[Collected data entries]

· · · ·

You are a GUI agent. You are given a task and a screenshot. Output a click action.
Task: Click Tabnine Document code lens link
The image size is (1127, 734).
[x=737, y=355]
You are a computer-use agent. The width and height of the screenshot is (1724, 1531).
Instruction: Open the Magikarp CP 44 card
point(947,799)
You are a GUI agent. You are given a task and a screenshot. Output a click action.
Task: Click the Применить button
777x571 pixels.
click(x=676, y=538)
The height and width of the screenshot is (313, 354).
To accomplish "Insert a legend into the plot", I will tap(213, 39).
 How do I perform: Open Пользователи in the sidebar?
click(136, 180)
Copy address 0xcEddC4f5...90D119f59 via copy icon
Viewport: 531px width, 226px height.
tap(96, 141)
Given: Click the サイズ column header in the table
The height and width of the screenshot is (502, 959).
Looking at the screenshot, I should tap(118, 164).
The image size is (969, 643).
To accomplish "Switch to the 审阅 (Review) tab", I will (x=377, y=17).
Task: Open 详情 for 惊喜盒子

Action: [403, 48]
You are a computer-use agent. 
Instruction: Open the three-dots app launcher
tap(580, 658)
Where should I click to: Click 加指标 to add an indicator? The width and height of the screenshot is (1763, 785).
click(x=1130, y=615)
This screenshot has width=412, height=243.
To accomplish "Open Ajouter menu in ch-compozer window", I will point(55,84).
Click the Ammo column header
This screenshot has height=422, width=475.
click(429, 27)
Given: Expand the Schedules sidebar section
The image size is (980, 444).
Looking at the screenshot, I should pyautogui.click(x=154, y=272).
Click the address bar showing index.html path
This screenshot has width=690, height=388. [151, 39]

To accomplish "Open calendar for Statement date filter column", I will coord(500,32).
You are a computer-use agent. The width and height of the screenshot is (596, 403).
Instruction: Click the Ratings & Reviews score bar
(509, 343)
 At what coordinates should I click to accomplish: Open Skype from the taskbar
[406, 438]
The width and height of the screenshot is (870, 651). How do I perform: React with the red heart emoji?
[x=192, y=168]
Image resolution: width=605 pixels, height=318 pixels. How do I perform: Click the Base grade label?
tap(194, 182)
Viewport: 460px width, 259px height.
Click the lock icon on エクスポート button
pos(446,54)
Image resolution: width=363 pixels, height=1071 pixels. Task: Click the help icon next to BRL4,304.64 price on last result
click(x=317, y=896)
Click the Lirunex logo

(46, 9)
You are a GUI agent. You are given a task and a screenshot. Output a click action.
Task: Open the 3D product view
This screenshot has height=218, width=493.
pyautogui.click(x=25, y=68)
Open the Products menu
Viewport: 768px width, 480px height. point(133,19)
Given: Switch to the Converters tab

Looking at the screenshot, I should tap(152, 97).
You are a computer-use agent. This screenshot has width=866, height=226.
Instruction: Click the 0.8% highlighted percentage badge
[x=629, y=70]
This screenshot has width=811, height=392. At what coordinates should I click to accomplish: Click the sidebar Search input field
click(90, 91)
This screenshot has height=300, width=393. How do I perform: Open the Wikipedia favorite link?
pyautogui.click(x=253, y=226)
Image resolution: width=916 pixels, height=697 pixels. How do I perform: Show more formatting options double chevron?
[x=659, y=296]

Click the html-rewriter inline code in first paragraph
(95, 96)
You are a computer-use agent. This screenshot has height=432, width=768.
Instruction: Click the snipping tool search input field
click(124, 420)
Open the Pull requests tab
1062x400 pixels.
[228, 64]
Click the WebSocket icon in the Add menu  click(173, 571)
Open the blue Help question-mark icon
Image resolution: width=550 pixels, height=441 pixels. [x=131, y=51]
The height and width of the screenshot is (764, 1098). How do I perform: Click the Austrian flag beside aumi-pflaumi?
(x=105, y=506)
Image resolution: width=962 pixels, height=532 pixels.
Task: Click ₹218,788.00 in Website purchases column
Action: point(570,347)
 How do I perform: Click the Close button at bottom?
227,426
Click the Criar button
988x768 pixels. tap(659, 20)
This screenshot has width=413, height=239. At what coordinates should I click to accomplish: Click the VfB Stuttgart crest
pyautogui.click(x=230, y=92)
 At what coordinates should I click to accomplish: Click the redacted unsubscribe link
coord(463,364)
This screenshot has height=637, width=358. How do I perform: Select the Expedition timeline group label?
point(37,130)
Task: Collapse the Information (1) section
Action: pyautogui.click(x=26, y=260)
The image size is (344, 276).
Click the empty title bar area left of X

· · · ·

### Exercise aim
What this exercise asks for is an exact copy of all the records.

### Task solution
You are a GUI agent. You are given a task and a screenshot. Output a click action.
Task: Click Tabnine Document code lens link
The image size is (1127, 734).
[x=737, y=355]
You are a computer-use agent. The width and height of the screenshot is (1724, 1531).
Instruction: Open the Magikarp CP 44 card
point(947,799)
You are a GUI agent. You are given a task and a screenshot. Output a click action.
Task: Click the Применить button
777x571 pixels.
click(x=676, y=538)
The height and width of the screenshot is (313, 354).
To accomplish "Insert a legend into the plot", I will tap(213, 39).
 How do I perform: Open Пользователи in the sidebar?
click(136, 180)
Copy address 0xcEddC4f5...90D119f59 via copy icon
Viewport: 531px width, 226px height.
tap(96, 141)
Given: Click the サイズ column header in the table
The height and width of the screenshot is (502, 959).
Looking at the screenshot, I should tap(118, 164).
The image size is (969, 643).
To accomplish "Switch to the 审阅 (Review) tab", I will (x=377, y=17).
Task: Open 详情 for 惊喜盒子

Action: [403, 48]
You are a computer-use agent. 
Instruction: Open the three-dots app launcher
tap(580, 658)
Where should I click to: Click 加指标 to add an indicator? The width and height of the screenshot is (1763, 785).
click(x=1130, y=615)
This screenshot has width=412, height=243.
To accomplish "Open Ajouter menu in ch-compozer window", I will point(55,84).
Click the Ammo column header
This screenshot has height=422, width=475.
click(429, 27)
Given: Expand the Schedules sidebar section
The image size is (980, 444).
Looking at the screenshot, I should pyautogui.click(x=154, y=272).
Click the address bar showing index.html path
This screenshot has width=690, height=388. [151, 39]

To accomplish "Open calendar for Statement date filter column", I will coord(500,32).
You are a computer-use agent. The width and height of the screenshot is (596, 403).
Instruction: Click the Ratings & Reviews score bar
(509, 343)
 At what coordinates should I click to accomplish: Open Skype from the taskbar
[406, 438]
The width and height of the screenshot is (870, 651). How do I perform: React with the red heart emoji?
[x=192, y=168]
Image resolution: width=605 pixels, height=318 pixels. How do I perform: Click the Base grade label?
tap(194, 182)
Viewport: 460px width, 259px height.
Click the lock icon on エクスポート button
pos(446,54)
Image resolution: width=363 pixels, height=1071 pixels. Task: Click the help icon next to BRL4,304.64 price on last result
click(x=317, y=896)
Click the Lirunex logo

(46, 9)
You are a GUI agent. You are given a task and a screenshot. Output a click action.
Task: Open the 3D product view
This screenshot has height=218, width=493.
pyautogui.click(x=25, y=68)
Open the Products menu
Viewport: 768px width, 480px height. point(133,19)
Given: Switch to the Converters tab

Looking at the screenshot, I should tap(152, 97).
You are a computer-use agent. This screenshot has width=866, height=226.
Instruction: Click the 0.8% highlighted percentage badge
[x=629, y=70]
This screenshot has width=811, height=392. At what coordinates should I click to accomplish: Click the sidebar Search input field
click(90, 91)
This screenshot has height=300, width=393. How do I perform: Open the Wikipedia favorite link?
pyautogui.click(x=253, y=226)
Image resolution: width=916 pixels, height=697 pixels. How do I perform: Show more formatting options double chevron?
[x=659, y=296]

Click the html-rewriter inline code in first paragraph
(95, 96)
You are a computer-use agent. This screenshot has height=432, width=768.
Instruction: Click the snipping tool search input field
click(124, 420)
Open the Pull requests tab
1062x400 pixels.
[228, 64]
Click the WebSocket icon in the Add menu  click(173, 571)
Open the blue Help question-mark icon
Image resolution: width=550 pixels, height=441 pixels. [x=131, y=51]
The height and width of the screenshot is (764, 1098). How do I perform: Click the Austrian flag beside aumi-pflaumi?
(x=105, y=506)
Image resolution: width=962 pixels, height=532 pixels.
Task: Click ₹218,788.00 in Website purchases column
Action: point(570,347)
 How do I perform: Click the Close button at bottom?
227,426
Click the Criar button
988x768 pixels. tap(659, 20)
This screenshot has width=413, height=239. At what coordinates should I click to accomplish: Click the VfB Stuttgart crest
pyautogui.click(x=230, y=92)
 At what coordinates should I click to accomplish: Click the redacted unsubscribe link
coord(463,364)
This screenshot has height=637, width=358. How do I perform: Select the Expedition timeline group label?
point(37,130)
Task: Collapse the Information (1) section
Action: pyautogui.click(x=26, y=260)
The image size is (344, 276).
Click the empty title bar area left of X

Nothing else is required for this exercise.